> OBJECTIVE
Please copy, word for word, the part of the job parameterization text that opens with the words containing "Job Parameterization" and closes with "0.01 (log scale)".

------ EXTRACT TO READ ------

Job Parameterization
Parameterization allows creating multiple jobs/files from a single specification by expanding parameter ranges.
Parameter Formats
Integer Ranges
parameters:
i: "1:10" # Expands to [1, 2, 3, 4, 5, 6, 7, 8, 9, 10]
i: "0:100:10" # Expands to [0, 10, 20, 30, ..., 90, 100] (with step)
Float Ranges
parameters:
lr: "0.0001:0.01:10" # 10 values from 0.0001 to 0.01 (log scale)
alpha: "0.0:1.0:0.1" # [0.0, 0.1, 0.2, ..., 0.9, 1.0]
Lists (Integer)
parameters:
batch_size: "[16,32,64,128]"
Lists (Float)
parameters:
threshold: "[0.1,0.5,0.9]"
Lists (String)
parameters:
optimizer: "['adam','sgd','rmsprop']"
dataset: "['train','test','validation']"
Template Substitution
Use parameter values in job/file specifications with {param_name} syntax:
Basic Substitution
jobs:
- name: job_{i}
command: python train.py --run={i}
parameters:
i: "1:5"

------ DATASET RECORDS ------

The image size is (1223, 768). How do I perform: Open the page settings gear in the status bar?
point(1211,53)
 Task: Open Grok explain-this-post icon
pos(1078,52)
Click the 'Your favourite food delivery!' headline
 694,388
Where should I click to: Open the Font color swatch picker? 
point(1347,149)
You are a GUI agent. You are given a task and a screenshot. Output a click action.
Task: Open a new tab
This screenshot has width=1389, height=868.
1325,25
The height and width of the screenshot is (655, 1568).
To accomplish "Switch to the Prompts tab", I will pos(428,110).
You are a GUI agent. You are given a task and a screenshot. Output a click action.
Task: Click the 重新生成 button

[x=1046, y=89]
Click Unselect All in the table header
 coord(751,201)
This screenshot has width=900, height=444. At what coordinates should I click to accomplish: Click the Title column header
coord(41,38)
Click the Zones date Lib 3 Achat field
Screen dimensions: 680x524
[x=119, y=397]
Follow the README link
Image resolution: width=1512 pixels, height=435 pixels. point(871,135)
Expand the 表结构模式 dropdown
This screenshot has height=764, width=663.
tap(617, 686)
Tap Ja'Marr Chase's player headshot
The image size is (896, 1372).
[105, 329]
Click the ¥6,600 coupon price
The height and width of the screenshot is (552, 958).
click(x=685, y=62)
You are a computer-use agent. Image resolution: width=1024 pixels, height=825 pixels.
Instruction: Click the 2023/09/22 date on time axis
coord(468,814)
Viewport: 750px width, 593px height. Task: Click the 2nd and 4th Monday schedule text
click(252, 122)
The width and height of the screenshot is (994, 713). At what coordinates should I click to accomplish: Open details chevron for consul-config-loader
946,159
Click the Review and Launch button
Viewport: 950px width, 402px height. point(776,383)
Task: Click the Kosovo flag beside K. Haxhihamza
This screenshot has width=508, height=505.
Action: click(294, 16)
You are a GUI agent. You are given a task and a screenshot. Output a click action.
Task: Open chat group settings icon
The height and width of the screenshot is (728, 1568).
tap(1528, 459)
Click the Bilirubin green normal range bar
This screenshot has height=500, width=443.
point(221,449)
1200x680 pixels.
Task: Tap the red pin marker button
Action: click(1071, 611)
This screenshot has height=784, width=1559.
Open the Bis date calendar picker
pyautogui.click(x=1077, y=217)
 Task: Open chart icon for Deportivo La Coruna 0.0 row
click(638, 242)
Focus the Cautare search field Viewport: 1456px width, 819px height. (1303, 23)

------

> EXERCISE OUTPUT
Job Parameterization
Parameterization allows creating multiple jobs/files from a single specification by expanding parameter ranges.
Parameter Formats
Integer Ranges
parameters:
i: "1:10" # Expands to [1, 2, 3, 4, 5, 6, 7, 8, 9, 10]
i: "0:100:10" # Expands to [0, 10, 20, 30, ..., 90, 100] (with step)
Float Ranges
parameters:
lr: "0.0001:0.01:10" # 10 values from 0.0001 to 0.01 (log scale)